• Material for this exercise:
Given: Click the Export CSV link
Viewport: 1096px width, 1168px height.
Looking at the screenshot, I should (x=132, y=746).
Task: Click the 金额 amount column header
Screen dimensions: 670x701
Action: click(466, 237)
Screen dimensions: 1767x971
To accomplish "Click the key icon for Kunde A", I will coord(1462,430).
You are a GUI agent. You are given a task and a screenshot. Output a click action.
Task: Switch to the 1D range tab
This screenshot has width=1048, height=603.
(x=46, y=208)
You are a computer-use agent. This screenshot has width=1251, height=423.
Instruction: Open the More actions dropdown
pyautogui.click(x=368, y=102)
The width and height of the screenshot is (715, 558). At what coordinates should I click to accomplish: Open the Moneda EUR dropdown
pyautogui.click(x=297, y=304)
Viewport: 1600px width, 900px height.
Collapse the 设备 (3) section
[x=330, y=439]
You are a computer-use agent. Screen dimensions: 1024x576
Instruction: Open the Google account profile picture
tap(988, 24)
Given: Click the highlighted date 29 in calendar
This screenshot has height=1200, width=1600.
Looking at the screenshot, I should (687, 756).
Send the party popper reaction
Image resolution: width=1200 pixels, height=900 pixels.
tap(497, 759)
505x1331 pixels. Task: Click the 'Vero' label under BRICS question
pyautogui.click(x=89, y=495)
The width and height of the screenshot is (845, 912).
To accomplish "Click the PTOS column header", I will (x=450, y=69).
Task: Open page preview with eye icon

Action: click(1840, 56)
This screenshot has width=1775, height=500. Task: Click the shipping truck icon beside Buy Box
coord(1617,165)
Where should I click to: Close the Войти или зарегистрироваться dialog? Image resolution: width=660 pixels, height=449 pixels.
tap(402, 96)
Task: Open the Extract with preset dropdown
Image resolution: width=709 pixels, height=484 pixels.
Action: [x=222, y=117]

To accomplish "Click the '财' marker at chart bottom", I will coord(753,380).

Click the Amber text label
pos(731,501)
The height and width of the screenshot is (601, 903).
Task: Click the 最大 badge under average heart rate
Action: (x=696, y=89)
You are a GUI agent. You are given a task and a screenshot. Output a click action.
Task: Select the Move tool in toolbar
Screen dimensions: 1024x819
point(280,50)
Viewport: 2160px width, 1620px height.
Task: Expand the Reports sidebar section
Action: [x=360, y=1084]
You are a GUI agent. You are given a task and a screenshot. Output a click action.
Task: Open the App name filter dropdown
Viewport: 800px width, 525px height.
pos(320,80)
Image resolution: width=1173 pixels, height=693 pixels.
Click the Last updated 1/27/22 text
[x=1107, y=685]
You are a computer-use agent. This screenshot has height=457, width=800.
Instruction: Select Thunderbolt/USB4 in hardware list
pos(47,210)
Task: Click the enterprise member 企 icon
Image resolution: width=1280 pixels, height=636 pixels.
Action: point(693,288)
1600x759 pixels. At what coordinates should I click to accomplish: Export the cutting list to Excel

• To be done: Rewrite all of the data above as a JSON list of strings, one string per line, skipping blank lines.

• Solution:
[
  "Given: Click the Export CSV link",
  "Viewport: 1096px width, 1168px height.",
  "Looking at the screenshot, I should (x=132, y=746).",
  "Task: Click the 金额 amount column header",
  "Screen dimensions: 670x701",
  "Action: click(466, 237)",
  "Screen dimensions: 1767x971",
  "To accomplish \"Click the key icon for Kunde A\", I will coord(1462,430).",
  "You are a GUI agent. You are given a task and a screenshot. Output a click action.",
  "Task: Switch to the 1D range tab",
  "This screenshot has width=1048, height=603.",
  "(x=46, y=208)",
  "You are a computer-use agent. This screenshot has width=1251, height=423.",
  "Instruction: Open the More actions dropdown",
  "pyautogui.click(x=368, y=102)",
  "The width and height of the screenshot is (715, 558). At what coordinates should I click to accomplish: Open the Moneda EUR dropdown",
  "pyautogui.click(x=297, y=304)",
  "Viewport: 1600px width, 900px height.",
  "Collapse the 设备 (3) section",
  "[x=330, y=439]",
  "You are a computer-use agent. Screen dimensions: 1024x576",
  "Instruction: Open the Google account profile picture",
  "tap(988, 24)",
  "Given: Click the highlighted date 29 in calendar",
  "This screenshot has height=1200, width=1600.",
  "Looking at the screenshot, I should (687, 756).",
  "Send the party popper reaction",
  "Image resolution: width=1200 pixels, height=900 pixels.",
  "tap(497, 759)",
  "505x1331 pixels. Task: Click the 'Vero' label under BRICS question",
  "pyautogui.click(x=89, y=495)",
  "The width and height of the screenshot is (845, 912).",
  "To accomplish \"Click the PTOS column header\", I will (x=450, y=69).",
  "Task: Open page preview with eye icon",
  "Action: click(1840, 56)",
  "This screenshot has width=1775, height=500. Task: Click the shipping truck icon beside Buy Box",
  "coord(1617,165)",
  "Where should I click to: Close the Войти или зарегистрироваться dialog? Image resolution: width=660 pixels, height=449 pixels.",
  "tap(402, 96)",
  "Task: Open the Extract with preset dropdown",
  "Image resolution: width=709 pixels, height=484 pixels.",
  "Action: [x=222, y=117]",
  "To accomplish \"Click the '财' marker at chart bottom\", I will coord(753,380).",
  "Click the Amber text label",
  "pos(731,501)",
  "The height and width of the screenshot is (601, 903).",
  "Task: Click the 最大 badge under average heart rate",
  "Action: (x=696, y=89)",
  "You are a GUI agent. You are given a task and a screenshot. Output a click action.",
  "Task: Select the Move tool in toolbar",
  "Screen dimensions: 1024x819",
  "point(280,50)",
  "Viewport: 2160px width, 1620px height.",
  "Task: Expand the Reports sidebar section",
  "Action: [x=360, y=1084]",
  "You are a GUI agent. You are given a task and a screenshot. Output a click action.",
  "Task: Open the App name filter dropdown",
  "Viewport: 800px width, 525px height.",
  "pos(320,80)",
  "Image resolution: width=1173 pixels, height=693 pixels.",
  "Click the Last updated 1/27/22 text",
  "[x=1107, y=685]",
  "You are a computer-use agent. This screenshot has height=457, width=800.",
  "Instruction: Select Thunderbolt/USB4 in hardware list",
  "pos(47,210)",
  "Task: Click the enterprise member 企 icon",
  "Image resolution: width=1280 pixels, height=636 pixels.",
  "Action: point(693,288)",
  "1600x759 pixels. At what coordinates should I click to accomplish: Export the cutting list to Excel"
]